# Data supplied:
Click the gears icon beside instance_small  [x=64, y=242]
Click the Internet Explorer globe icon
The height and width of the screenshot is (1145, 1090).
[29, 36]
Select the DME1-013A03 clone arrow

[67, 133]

# Instructions to follow:
If a line of the entries contains the string "Click", it counts; report how many such lines there are, as a bare number.

# The completed task:
2